- EXERCISE DETAILS: Return all lines from the listing below in which "element" appears.
::::::
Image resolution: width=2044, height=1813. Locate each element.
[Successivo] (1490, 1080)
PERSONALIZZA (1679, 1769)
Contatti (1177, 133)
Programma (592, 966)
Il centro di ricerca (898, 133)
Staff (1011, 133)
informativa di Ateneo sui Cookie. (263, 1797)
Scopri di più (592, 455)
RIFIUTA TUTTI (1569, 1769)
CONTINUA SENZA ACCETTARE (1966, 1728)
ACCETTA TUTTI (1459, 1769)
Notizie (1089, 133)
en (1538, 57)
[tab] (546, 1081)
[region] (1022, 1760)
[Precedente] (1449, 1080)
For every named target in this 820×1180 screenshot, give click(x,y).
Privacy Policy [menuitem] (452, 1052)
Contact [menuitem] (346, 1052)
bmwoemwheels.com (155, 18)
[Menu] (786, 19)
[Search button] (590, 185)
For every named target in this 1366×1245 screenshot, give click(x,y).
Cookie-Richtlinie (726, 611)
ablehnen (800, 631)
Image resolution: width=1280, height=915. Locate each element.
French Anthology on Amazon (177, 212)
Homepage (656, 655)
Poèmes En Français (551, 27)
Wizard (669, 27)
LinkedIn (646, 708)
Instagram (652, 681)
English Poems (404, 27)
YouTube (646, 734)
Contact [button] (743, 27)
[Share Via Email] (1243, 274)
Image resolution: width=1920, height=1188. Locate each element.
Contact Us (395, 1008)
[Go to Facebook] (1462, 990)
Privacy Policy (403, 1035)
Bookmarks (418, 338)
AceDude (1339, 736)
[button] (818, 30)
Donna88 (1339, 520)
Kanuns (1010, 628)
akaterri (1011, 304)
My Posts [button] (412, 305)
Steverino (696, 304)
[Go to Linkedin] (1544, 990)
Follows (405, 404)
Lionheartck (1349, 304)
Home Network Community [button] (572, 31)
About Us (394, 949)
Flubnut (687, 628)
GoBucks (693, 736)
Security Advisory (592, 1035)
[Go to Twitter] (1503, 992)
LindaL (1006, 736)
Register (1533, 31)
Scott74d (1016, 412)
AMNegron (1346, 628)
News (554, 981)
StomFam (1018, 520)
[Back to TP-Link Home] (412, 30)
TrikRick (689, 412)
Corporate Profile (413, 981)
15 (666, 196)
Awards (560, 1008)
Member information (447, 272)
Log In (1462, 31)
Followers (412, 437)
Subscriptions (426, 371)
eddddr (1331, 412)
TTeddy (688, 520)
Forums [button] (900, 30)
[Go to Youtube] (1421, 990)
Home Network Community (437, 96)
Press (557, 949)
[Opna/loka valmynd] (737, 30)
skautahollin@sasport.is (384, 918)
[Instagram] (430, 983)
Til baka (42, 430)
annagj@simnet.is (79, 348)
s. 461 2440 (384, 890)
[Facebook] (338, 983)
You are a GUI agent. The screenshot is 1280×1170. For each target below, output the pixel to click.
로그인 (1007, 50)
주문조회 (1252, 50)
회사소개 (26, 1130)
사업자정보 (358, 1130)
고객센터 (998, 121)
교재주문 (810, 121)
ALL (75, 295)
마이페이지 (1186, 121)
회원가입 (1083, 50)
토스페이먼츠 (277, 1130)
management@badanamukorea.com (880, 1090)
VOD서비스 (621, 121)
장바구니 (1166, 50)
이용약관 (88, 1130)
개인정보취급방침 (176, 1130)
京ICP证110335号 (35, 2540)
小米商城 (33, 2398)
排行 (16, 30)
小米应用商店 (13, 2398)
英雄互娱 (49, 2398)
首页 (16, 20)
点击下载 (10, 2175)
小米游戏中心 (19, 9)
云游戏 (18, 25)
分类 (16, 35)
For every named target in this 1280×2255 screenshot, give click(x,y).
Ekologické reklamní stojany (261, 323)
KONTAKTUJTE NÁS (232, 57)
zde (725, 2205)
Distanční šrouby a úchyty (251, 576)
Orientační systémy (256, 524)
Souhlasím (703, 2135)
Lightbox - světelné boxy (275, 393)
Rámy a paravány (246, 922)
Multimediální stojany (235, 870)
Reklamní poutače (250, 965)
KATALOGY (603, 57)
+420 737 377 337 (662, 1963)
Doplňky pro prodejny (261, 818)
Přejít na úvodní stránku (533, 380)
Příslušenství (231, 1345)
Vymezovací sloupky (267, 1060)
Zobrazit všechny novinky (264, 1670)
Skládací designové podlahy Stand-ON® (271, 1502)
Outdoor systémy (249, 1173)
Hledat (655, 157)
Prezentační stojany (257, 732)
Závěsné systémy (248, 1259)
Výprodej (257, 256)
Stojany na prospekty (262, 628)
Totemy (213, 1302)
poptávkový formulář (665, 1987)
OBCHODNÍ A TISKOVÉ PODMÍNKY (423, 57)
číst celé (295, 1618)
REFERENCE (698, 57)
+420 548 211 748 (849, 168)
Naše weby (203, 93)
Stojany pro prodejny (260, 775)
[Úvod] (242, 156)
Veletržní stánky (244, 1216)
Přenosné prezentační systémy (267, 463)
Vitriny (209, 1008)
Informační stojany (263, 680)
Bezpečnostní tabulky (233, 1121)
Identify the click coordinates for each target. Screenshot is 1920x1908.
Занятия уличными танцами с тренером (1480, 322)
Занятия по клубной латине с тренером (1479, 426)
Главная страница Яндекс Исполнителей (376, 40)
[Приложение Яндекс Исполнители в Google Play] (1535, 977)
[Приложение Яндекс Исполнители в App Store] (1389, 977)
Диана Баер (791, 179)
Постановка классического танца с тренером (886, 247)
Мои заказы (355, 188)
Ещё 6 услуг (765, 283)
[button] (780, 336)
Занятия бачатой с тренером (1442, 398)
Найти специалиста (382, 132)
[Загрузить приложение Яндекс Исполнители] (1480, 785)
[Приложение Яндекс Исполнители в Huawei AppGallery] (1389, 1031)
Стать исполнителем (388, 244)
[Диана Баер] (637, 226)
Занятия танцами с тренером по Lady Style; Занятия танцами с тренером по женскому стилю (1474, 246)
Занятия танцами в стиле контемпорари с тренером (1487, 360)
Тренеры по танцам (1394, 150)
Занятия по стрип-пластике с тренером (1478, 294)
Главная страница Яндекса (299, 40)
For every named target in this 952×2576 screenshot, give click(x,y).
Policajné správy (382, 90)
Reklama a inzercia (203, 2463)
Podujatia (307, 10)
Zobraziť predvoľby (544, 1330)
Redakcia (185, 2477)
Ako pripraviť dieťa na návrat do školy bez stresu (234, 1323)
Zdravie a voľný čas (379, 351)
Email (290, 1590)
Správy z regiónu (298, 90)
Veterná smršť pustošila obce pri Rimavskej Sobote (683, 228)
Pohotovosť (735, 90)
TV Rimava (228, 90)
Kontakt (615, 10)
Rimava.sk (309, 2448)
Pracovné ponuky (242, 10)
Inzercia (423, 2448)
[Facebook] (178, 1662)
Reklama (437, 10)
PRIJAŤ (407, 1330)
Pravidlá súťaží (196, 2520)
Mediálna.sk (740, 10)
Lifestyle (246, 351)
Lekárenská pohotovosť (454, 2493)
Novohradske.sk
::::::
- SOLUTION TO THIS TASK:
Image resolution: width=2044, height=1813. Locate each element.
Image resolution: width=1280, height=915. Locate each element.
Image resolution: width=1920, height=1188. Locate each element.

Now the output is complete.